Delete the value for that current path and leave it empty. This one is only a good idea if you don’t have a need for VHD Set Guest clusters anymore. Basically, this is resetting it to the default value.
How
There are 2 ways to do this. Both cost down time. You need to bring the cluster service down on all nodes and then you don’t have your CSV’s. That means your VMs must be shut down on all nodes of the cluster
The Microsoft Support way
Well that’s what they make you do (which doesn’t mean you should just do it even without them instructing you to do so)
Export your HKLM\Cluster\Resources\GUIDofWMIResource\Parameters for save keeping and restore if needed.
Shut down all VMs in the cluster or even the ones residing on a CSV even if not clusterd.
Stop the cluster service on all nodes (the cluster is shutdown if you do that), leave the one you are working on for last.
From one node, open up the registry key
Click on HKEY_LOCAL_MACHINE and then click on file, then select load hive
Browse to c:\windows\cluster, and select CLUSDB
Click ok, and then name it DB
Expand DB, then expand Resources
Select the GUID of Virtual Machine WMI
Click on parameters, on (configStoreRootPath) you will find the value
Double click on it, and delete it or set it to a new path on a CSV that you created already
Start the cluster service
Then start the cluster service from all nodes, node by node
My way
Not supported, at your own risk, big boy rules apply. I have tried and tested this a dozen times in the lab on multiple clusters and this also works.
In the registry key Cluster (HKLM\Cluster\Resources\GUIDofWMIResource\Parameters) of ever cluster node delete the content of the REGZ value for configStoreRootPath, so it is empty or change it to a new path on a CSV that you created already for this purpose.
If you have a cluster with a disk witness, the node who owns the disk witness also has a 0.Cluster key (HKLM\0.Cluster\Resources\GUIDofWMIResource\Parameters). Make sure you also to change the value there.
When you have done this. You have to shut down all the virtual machines. You then stop the cluster service on every node. I try to work on the node owning the disk witness and shut down the cluster on that one as the final step. This is also the one where I start again the cluster again first so I can easily check that the value remains empty in both the Cluster and the 0.Cluster keys. Do note that with a file share / cloud share witness, knowing what node was shut down last can be important. See https://blog.workinghardinit.work/2017/12/11/cluster-shared-volumes-without-active-directory/. That’s why I always remember what node I’m working on and shut down last.
Start up the cluster service on the other nodes one by one.

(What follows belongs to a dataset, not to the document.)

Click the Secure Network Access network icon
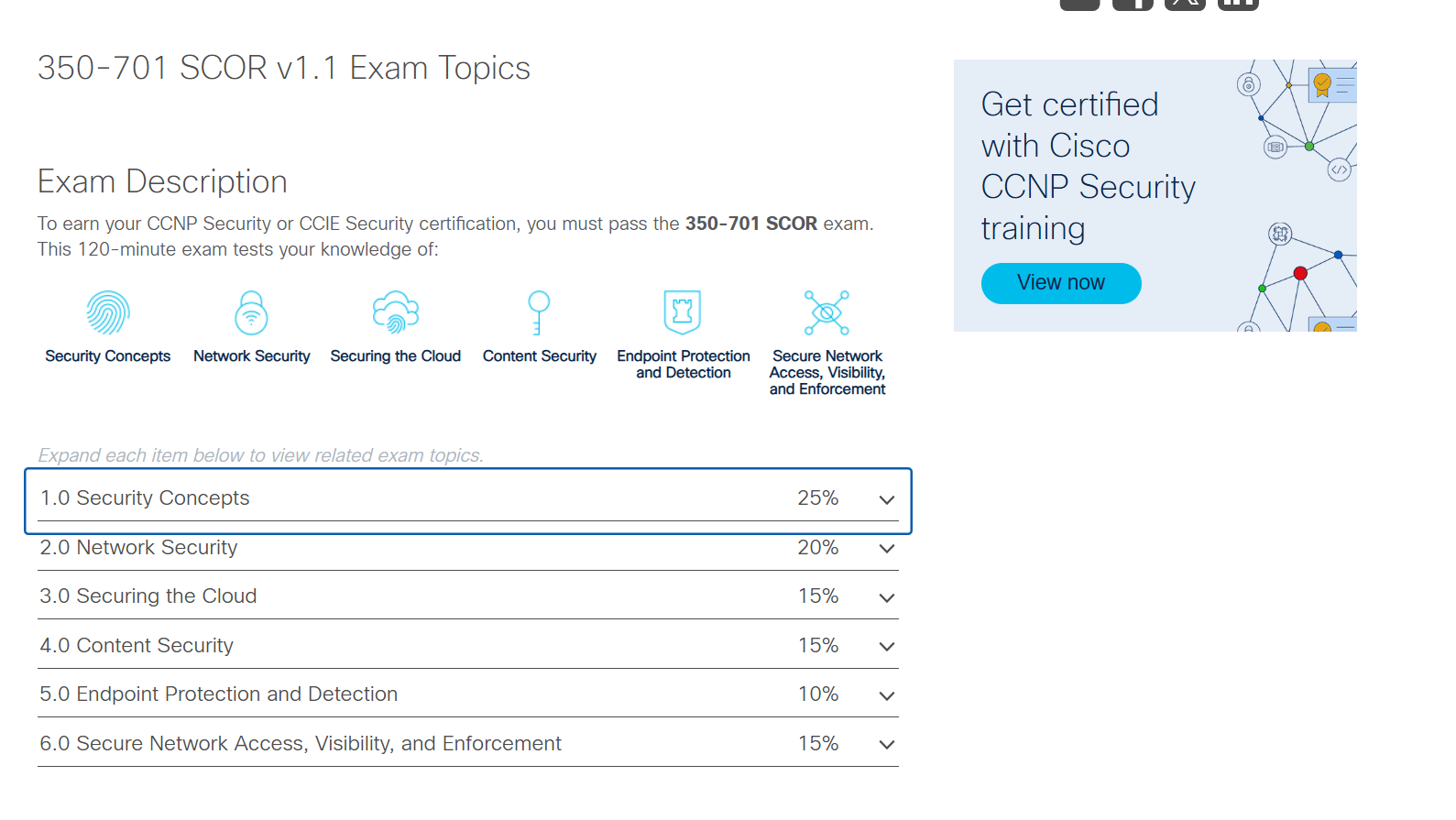 click(827, 311)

This avoids having to load the registry hive but editing the registry on every node in large clusters is tedious. Sure, this can be scripted in combination with shutting down the VMs, stopping the cluster service on all nodes, changing the value and then starting the cluster services again as well as the VMs. You can control the order in which you go through the nodes in a script as well. I actually did script this but I used my method. you can find it at the bottom of this blog post.

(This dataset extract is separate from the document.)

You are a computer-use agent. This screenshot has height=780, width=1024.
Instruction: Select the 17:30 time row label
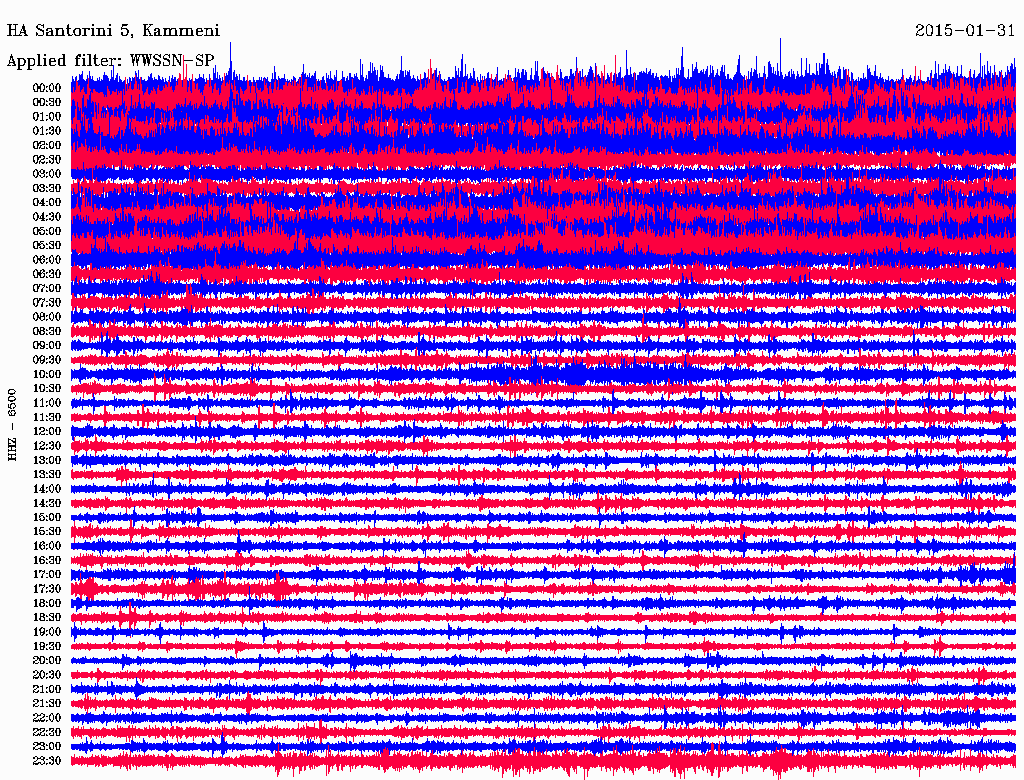pos(47,589)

Both methods will work and live migrations will work again. Any existing problematic guest cluster VMs in backup or live migration is food for another blog post perhaps. But you’ll have things like driving your crazy.
Some considerations
Workaround 1 is a bit of a “you got to be kidding me” solution but at least it leaves some freedom replace, rename, reorganize the other CSVs as you see fit. So perhaps having a dedicated CSV just for this purpose is not that silly. Another benefit is that this does not involve messing around in the cluster database via the registry. This is something we advise against all the time but now has become a way to get out of a pickle.
Workaround 2 speaks for its self. There is two ways to achieve this which I have shown. But a word of warning. The moment the path changes and you have some already existing VHD Set guests clusters that somehow depend on that you’ll see that backups start having issues and possibly even live migrations. But you’re toast for all your Live migrations anyway already so … well yeah, what can I do.

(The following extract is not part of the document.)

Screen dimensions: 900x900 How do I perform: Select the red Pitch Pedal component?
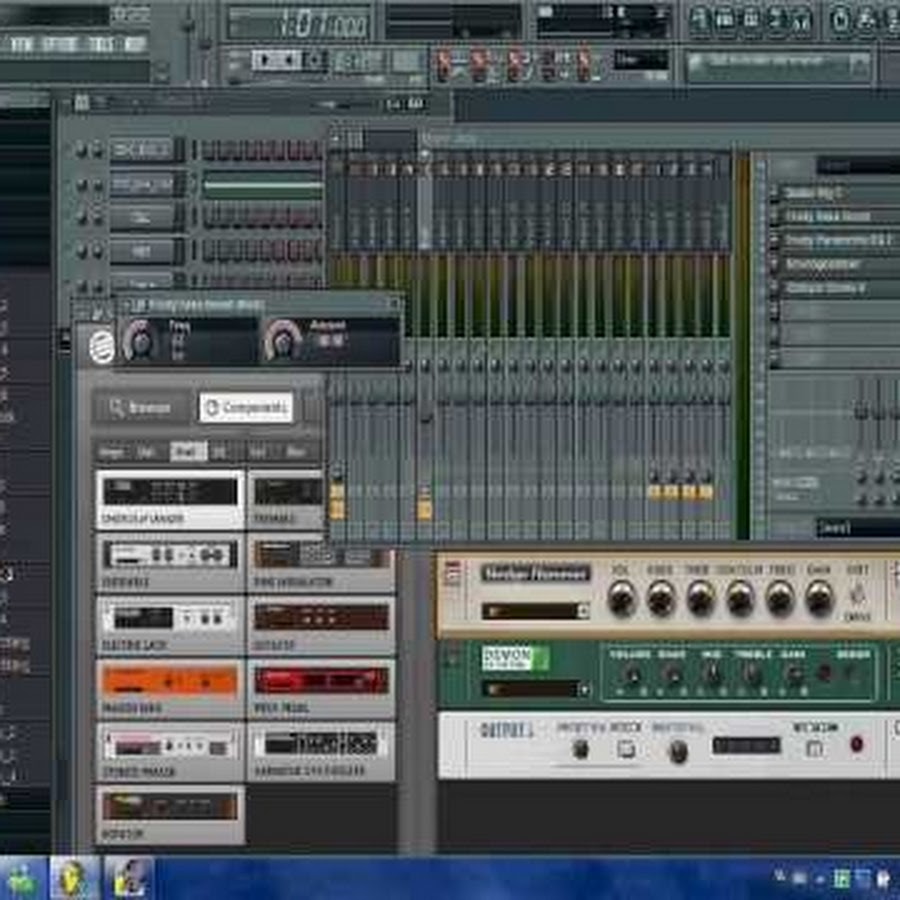tap(320, 686)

So, this is by design. Maybe it is but it isn’t very realistic that your stuck to a path and name that hard and that it causes this much grief or allows for people to shoot themselves in the foot. It’s not like all this documented somewhere.
Conclusion
This needs to be fixed. While I can get you out of this pickle it is a tedious operation with some risk in a production environment. It also requires down time, which is bad. On top of that it will only have a satisfying result if you don’t have any VHD Set guest clusters that rely on the old path. The mechanism behind the SharedStoragePath isn’t as robust and flexible yet as it should be when it comes to changes & dealing with failed host level guest cluster backups.
I have tested this in Windows 2019 insider preview. The issue is still there. No progress on that front. Maybe in some of the future cumulative updates, things will be fixed to make guest clustering with VHD Set a more robust and reliable solution. The fact that Microsoft relies on guest clustering to support some deployment scenarios with S2D makes this even more disappointing. It is also a reason I still run physical shared storage-based file clusters.
The problematic host level backups I can work around by leveraging in guest backups. But the path issue is unavoidable if changes are needed.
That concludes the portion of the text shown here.